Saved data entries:
====================

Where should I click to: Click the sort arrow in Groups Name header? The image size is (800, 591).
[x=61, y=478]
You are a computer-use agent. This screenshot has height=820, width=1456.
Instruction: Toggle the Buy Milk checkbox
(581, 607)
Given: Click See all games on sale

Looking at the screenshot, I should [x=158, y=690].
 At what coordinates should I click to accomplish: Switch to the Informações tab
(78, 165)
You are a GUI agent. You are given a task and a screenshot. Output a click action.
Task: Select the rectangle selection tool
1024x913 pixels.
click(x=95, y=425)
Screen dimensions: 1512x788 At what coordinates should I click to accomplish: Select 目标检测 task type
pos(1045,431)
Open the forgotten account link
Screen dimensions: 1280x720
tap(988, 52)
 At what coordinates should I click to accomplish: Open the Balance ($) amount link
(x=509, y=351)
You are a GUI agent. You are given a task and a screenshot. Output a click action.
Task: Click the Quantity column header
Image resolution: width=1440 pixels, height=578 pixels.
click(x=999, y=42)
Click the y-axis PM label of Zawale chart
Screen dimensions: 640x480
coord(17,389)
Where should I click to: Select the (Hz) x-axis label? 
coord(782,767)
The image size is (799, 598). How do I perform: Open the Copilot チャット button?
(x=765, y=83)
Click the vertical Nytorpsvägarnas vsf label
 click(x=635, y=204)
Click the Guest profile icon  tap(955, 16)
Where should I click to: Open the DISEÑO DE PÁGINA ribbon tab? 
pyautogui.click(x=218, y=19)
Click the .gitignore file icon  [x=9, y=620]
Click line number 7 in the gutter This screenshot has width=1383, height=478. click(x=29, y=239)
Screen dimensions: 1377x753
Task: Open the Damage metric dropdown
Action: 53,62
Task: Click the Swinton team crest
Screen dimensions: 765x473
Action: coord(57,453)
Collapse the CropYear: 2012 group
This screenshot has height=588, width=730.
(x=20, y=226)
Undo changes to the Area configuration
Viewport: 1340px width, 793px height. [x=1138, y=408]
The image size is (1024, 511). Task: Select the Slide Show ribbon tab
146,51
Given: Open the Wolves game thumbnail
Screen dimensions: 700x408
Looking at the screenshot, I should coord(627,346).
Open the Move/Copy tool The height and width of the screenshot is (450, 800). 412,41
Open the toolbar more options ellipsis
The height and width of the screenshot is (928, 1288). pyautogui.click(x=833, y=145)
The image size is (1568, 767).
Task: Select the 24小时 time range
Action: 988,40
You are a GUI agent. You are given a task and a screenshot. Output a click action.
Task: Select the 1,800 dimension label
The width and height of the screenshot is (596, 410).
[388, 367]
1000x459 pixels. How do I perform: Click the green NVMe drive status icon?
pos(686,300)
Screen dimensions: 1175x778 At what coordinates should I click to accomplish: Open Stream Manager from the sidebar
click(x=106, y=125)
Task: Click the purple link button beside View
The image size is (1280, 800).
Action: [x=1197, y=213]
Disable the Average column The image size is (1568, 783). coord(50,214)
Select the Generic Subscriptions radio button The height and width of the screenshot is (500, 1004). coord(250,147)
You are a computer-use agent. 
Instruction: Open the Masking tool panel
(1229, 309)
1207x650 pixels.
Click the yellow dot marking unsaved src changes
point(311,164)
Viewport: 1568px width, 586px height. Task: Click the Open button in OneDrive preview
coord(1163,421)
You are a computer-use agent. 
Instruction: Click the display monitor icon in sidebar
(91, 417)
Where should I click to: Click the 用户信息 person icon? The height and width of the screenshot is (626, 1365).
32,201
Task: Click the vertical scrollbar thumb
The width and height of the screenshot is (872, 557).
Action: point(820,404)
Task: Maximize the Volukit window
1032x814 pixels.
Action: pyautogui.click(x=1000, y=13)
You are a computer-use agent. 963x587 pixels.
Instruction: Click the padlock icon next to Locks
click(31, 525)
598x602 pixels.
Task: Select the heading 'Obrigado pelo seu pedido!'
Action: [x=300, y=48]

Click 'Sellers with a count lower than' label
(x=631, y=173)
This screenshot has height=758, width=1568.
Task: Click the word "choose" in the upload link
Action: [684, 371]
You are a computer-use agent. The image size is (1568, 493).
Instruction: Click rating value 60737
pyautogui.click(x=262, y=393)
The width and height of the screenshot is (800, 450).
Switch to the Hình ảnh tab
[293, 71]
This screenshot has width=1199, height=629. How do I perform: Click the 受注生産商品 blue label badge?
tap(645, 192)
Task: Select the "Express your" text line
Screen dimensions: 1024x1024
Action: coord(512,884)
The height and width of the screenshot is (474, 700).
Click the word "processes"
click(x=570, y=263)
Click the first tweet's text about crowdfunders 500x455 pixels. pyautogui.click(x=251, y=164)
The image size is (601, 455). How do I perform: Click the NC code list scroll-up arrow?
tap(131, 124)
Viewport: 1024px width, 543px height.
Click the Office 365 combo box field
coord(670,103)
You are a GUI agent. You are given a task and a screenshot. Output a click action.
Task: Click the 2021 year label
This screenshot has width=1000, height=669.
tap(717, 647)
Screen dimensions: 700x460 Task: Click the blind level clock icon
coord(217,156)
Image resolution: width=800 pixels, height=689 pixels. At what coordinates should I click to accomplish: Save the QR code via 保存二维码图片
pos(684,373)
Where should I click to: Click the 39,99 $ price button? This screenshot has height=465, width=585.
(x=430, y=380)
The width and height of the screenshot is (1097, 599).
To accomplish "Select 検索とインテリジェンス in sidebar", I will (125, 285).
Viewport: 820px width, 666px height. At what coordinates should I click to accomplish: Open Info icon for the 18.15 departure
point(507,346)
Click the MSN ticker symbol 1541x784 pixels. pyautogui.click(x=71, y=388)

====================

Return every line in the records that includes the string "column".

Expected answer:
Task: Click the Quantity column header
Disable the Average column The image size is (1568, 783). coord(50,214)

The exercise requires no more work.